Python bindings for streamson. A memory efficient json splitter written in Rust. The project is still in an early phase, but it seems to be working
pip install streamson
>>> import streamson
>>> import json
>>> data = [b'{"users": ["john","carl","bob"], "groups": ["admins", "staff"], "org": "university"}']
>>> matcher = streamson.SimpleMatcher('{"users"}[]'])
>>> extracted = streamson.extract_iter((e for e in data), [(matcher, None)])
>>> for path, data in streamson.Output(extracted).generator():
... path, data
...
('{"users"}[0]', b'"john"')
('{"users"}[1]', b'"carl"')
('{"users"}[2]', b'"bob"')
>>> import streamson
>>> import json
>>> data = [b'{"users": ["john","carl","bob"], "groups": ["admins", "staff"], "org": "university"}']
>>> matcher = streamson.SimpleMatcher('{"users"}[]']) | streamson.SimpleMatcher('{"groups"}[]'])
>>> extracted = streamson.extract_iter((e for e in data), [(matcher, None)])
>>> for path, data in streamson.Output(extracted):
... path, data
...
('{"users"}[0]', b'"john"')
('{"users"}[1]', b'"carl"')
('{"users"}[2]', b'"bob"')
('{"groups"}[0]', b'"admins"')
('{"groups"}[1]', b'"staff"')
>>> import streamson
>>> import json
>>> data = [b'{"users": ["john","carl","bob"], "groups": ["admins", "staff"], "org": "university"}']

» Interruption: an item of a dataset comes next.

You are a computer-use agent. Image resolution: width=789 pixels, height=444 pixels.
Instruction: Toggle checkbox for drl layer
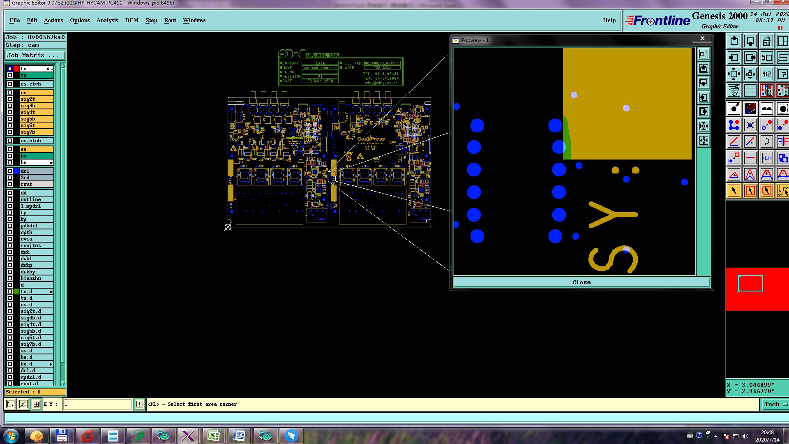coord(10,171)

>>> matcher = streamson.DepthMatcher(1, 1)
>>> extracted = streamson.extract_iter((e for e in data), [(matcher, None)])
>>> for path, data in streamson.Output(extracted):
... path, data
...
('{"users"}', b'["john", "carl", "bob"]')
('{"groups"}', b'["admins", "staff"]')
('{"org"}', b'"university"')
>>> import streamson
>>> import json
>>> data = [b'{"users": ["john","carl","bob"], "groups": ["admins", "staff"], "org": "university"}']

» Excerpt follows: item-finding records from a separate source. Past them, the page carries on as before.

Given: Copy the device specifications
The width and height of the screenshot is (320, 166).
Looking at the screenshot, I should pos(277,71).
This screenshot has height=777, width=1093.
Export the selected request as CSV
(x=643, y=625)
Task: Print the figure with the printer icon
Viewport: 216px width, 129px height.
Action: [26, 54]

>>> matcher = streamson.DepthMatcher(2, 2) & ~streamson.SimpleMatcher('{}[0]')
>>> extracted = streamson.extract_iter((e for e in data), [(matcher, None)])
>>> for path, data in streamson.Output(extracted):
... path, data
...
('{"users"}[1]', b'"carl"')
('{"users"}[2]', b'"bob"')
('{"groups"}[1]', b'"staff"')
This project is meant to be use as a fast json splitter. Its main purpose is to split raw binary data instead of parsing it. It is supposed to be fast and memory efficient.

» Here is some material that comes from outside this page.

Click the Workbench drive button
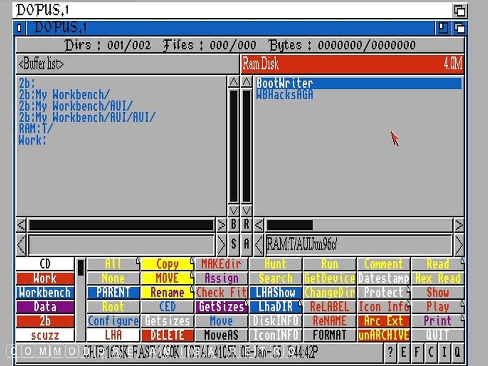 click(45, 293)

Poetry is used to manage python dev-dependencies. After you install it you can run:
poetry install
This project also requires the nighly version of Rust. First you need to install rustup.
rustup install nightly
And you might need to set it as a default toolchain.
rustup default nightly
To pass the basic lints you may want to install pre-push hook to pre-commit to be sure that CI won't fail in the first step.
poetry run pre-commit install -t pre-push